**Exercise instructions**
Once the line containing "Where should I" appears, output it and each remaining line of the records below exactly, with no pictures and nothing more.

####

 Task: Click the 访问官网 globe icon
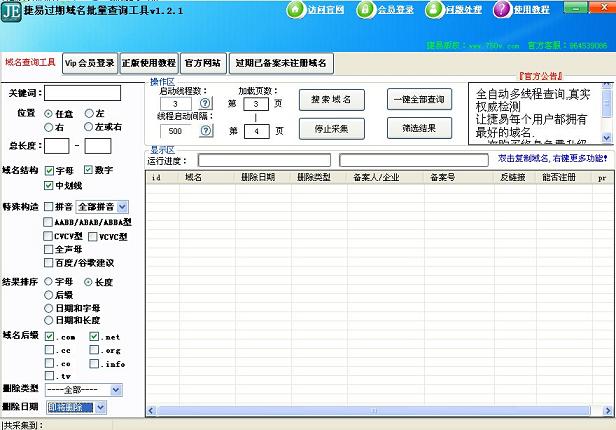pyautogui.click(x=295, y=10)
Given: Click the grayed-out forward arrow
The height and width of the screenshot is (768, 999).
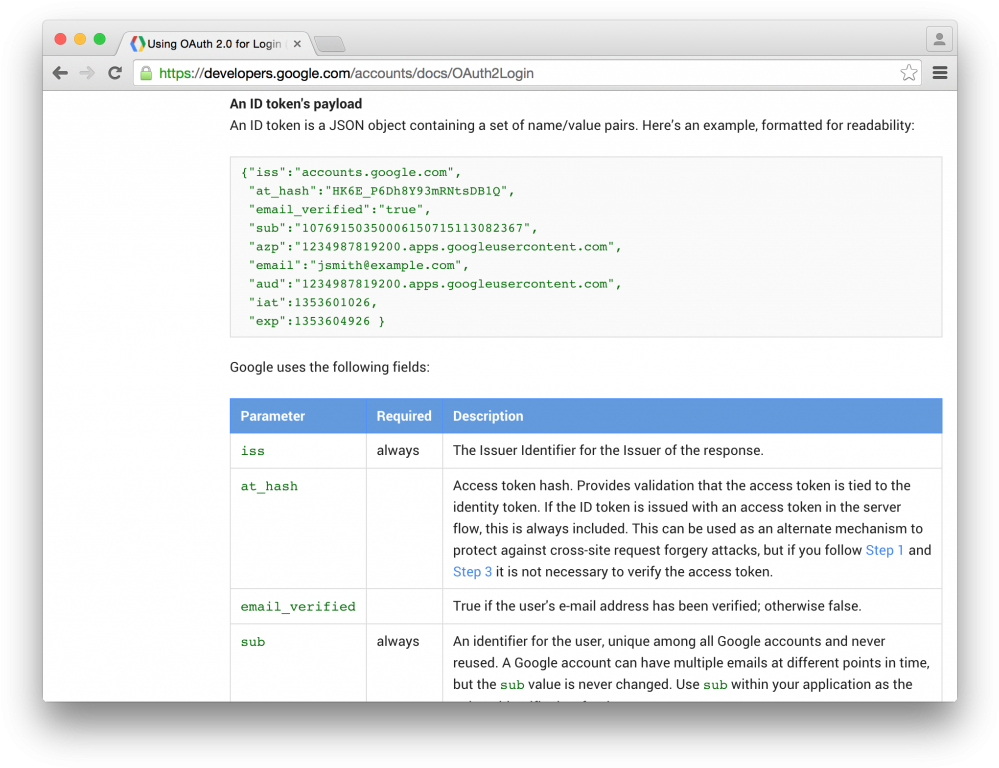Looking at the screenshot, I should tap(87, 72).
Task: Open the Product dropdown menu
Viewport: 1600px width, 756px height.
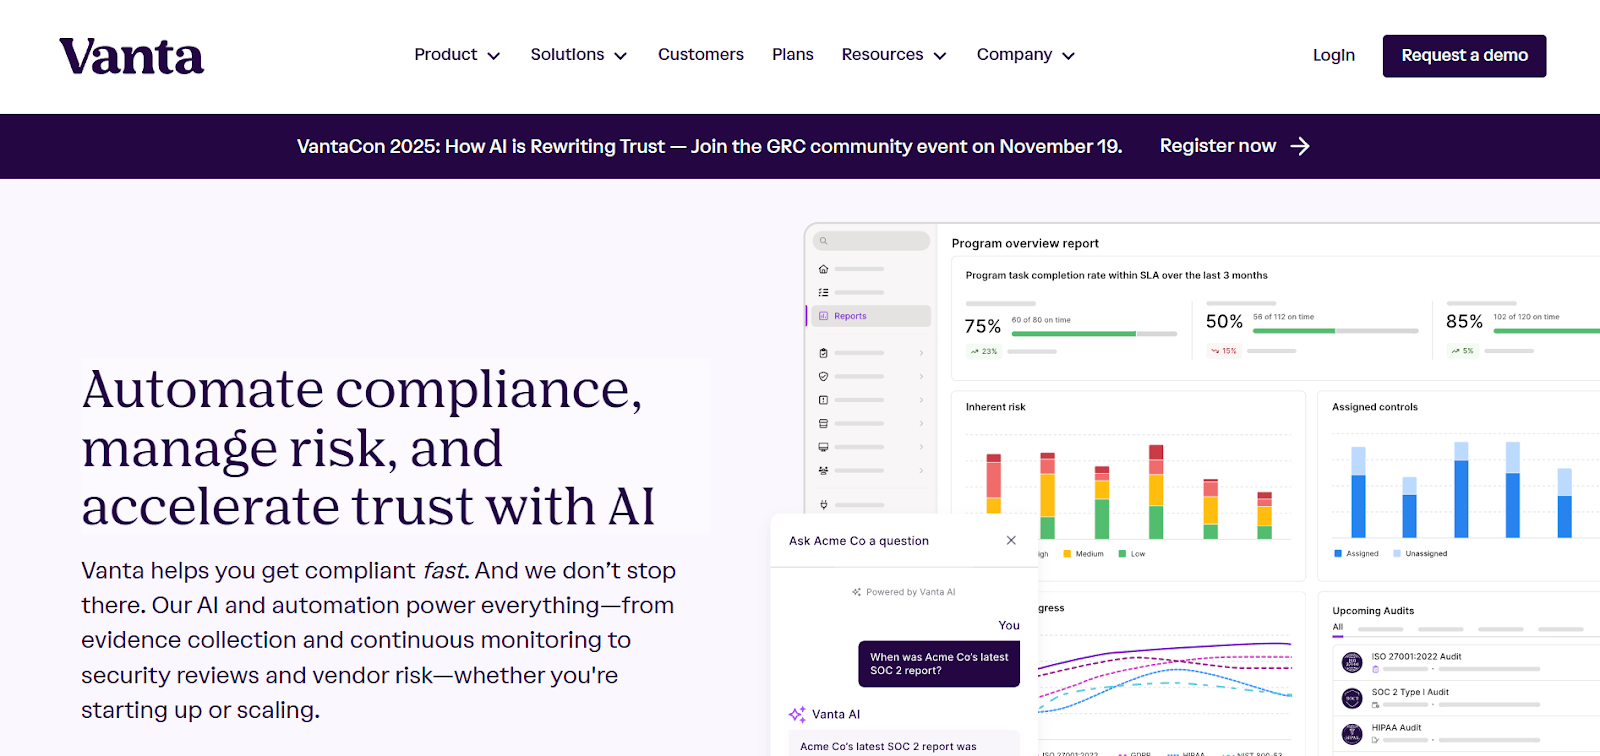Action: 456,55
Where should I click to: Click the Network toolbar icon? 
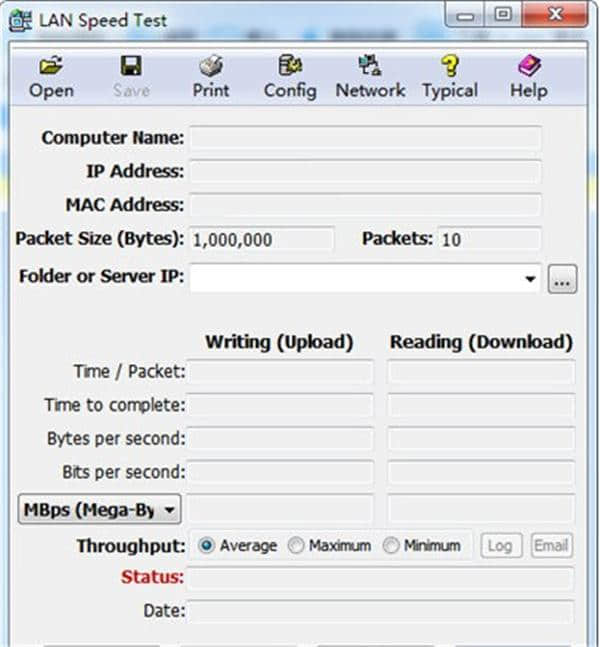coord(368,67)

####

**Solution to this exercise**
Where should I click to: Click the Network toolbar icon? 
coord(368,67)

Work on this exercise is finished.